Johnny Curley

Personal information
- Nationality: British
- Born: 9 November 1897
- Died: 31 December 1982 (aged 85)
- Weight: Featherweight, lightweight

Boxing career

Boxing record
- Total fights: 171
- Wins: 122
- Win by KO: 47
- Losses: 31
- Draws: 17

= Johnny Curley =

English boxer

Johnny Curley (9 November 1897 – 31 December 1982) was an English boxer who was the British featherweight champion between 1925 and 1927.

==Career==
From Lambeth, London, Curley made his professional debut in November 1913. By March 1925 he had fought over 100 times, winning more than 80 contests, including victories over Al Foreman, Ernie Izzard, Battling van Dijk, Billy Hindley and Bugler Harry Lake.

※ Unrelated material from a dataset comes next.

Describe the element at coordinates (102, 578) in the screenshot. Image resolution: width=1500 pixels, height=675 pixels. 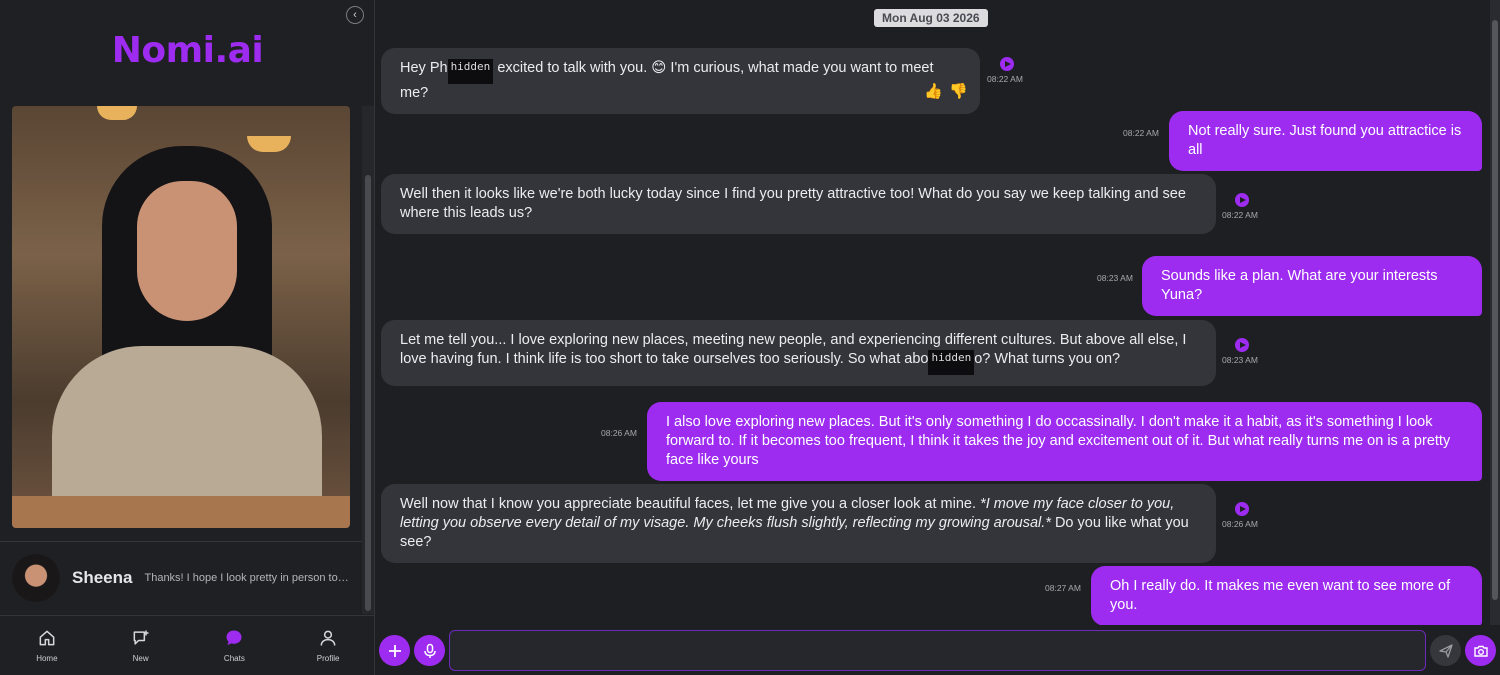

In March 1925 he beat George McKenzie on points over 20 rounds at the National Sporting Club to take the British featherweight title. He failed to win any of his next five fights, losing twice to Johnny Cuthbert. In another match against Phil Bond, the fight was declared a no contest after they both continued fighting after the end of the twelfth round. In October 1925, he was beaten on points by Jack Kid Berg.

In January 1926 he stopped Lake in the fourteenth round, and in March made the first defence of his British title against Harry Corbett (the first fight to be reported on live by BBC radio), taking a points decision. In June he stopped van Dijk in the fifth round, but lost by disqualification (for hitting low) a week later against French champion Edouard Mascart. In July he stopped Tommy Noble in the fifth round, and after losing to Cuthbert in September made a second successful title defence in November, with a points win over Hindley to win the Lonsdale Belt outright. He finished the year with wins over Jack "Kid Froggy" Hyams and Young Johnny Brown.

Curley made a third defence of the title in January 1927, losing a points decision to Cuthbert. He won seven of nine fights in the remainder of the year, and travelled to Australia in 1928, where he won all four of his fights, including a points win over Australian champion Tommy Barber. Back in England, he beat Auguste Gyde on points in July, but by the end of the year his fortunes dipped.

From 1929 until his retirement on medical advice in 1931 he won only six of 34 fights. During this period he also refereed bouts. He returned in 1937 for one fight, a defeat at the hands of Al Church.